Oysa hatırlayın, geçen sene tam bu vakitler her ikisini de fayrap çalıştırıyorduk.

Halbuki bu yıl, iki gün düşen tufan yağmurlarından sonra suhunet tekrar yükseldi.

Dımdızlak kalmak ne kelime, ağaçlar da sonbahar renklerine henüz tam bürünmediler.

Kabul, genç kadınlar artık yaz erotikalarıyla giyinmiyorlar ve pedikürlü ayaklarını açık sandallarda teşhir etmiyorlar ama, yine de kış, hatta güz zırhlarını bile kuşanmadılar.

Nitekim, bazen vapurla geçerken, mendirek açıklarında palamuta ve çinekopa olta atan káh amatör, káh profesyonel balıkçılara bakıyorum da, sırtlarına denizci gocuğu geçirmek ihtiyacını dahi hissetmiyorlar.

▶ **Verilen görev**
Sonbaharın gecikmesini anlatan metni son cümlesinden sonra sürdürün. Sağlanan malzemenin bu metinle hiçbir ilgisi yoktur.

▶ **Sağlanan malzeme**

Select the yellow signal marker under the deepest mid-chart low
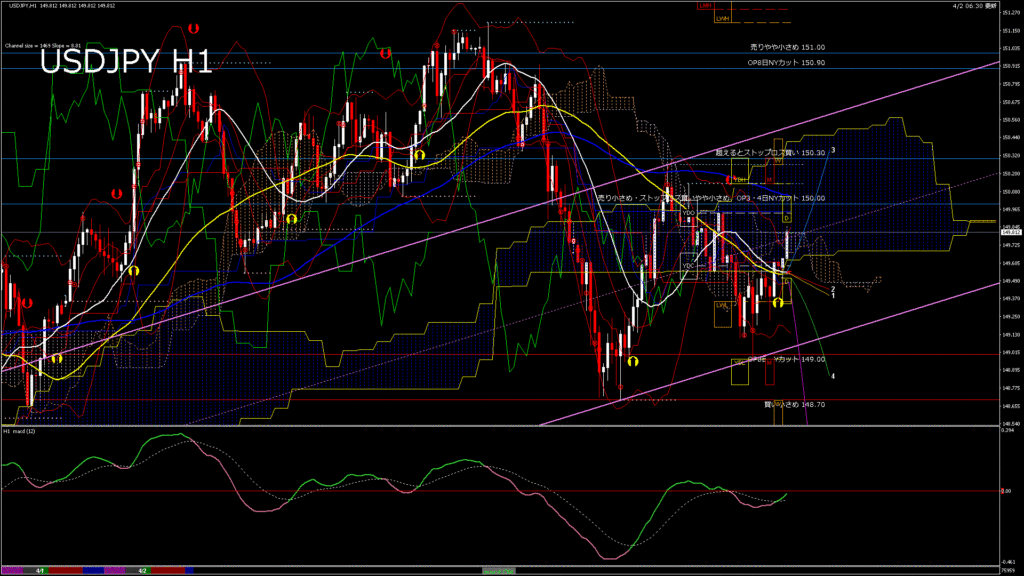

▶ **Görev yanıtı**
Zaten ben de, Boğaz’ın ilk sislerinden inen ilk akşam serinliğine rağmen, güvertede tek bir gömlekle oturuyorum.

Evet kuşku yok, "pastırma yazı" denilen o ara mevsimi yaşıyoruz.

AMERİKA’DA KIZILDERİLİ YAZI

Deyimi kullandım ama, dile nasıl girmiş olduğunu bilmiyorum.

Muhtemeldir ki, aslında soğuklarda birlikte yenilmeye başlanan pastırmanın artık taam ediliyor olmasına rağmen, havaların hálá yazı andırır biçimde sürmesine atfen söylenmiştir.

Fakat belki de yanılıyorum ve bununla hiç ilgisi yoktur. Ama her halükarda eminim ki, New York Yahudilerinin "pastrami"si dahil "pastırma" sözcüğü "bastırma"dan türediğine ve háttá, haddini bilmez bir Yunanlı aşüfte kendi mutfağının bizim "ilkel mutfağımızdan" (!) inmediğini ispatlamak için yemek tarifi kitabına "Orta Asyalı Türkler at eğerinde taşıdıkları sığır döşünden başka yiyecek bilmezlerdi" diye özsöz yazdığına göre, ifade yüzde yüz Türkçedir.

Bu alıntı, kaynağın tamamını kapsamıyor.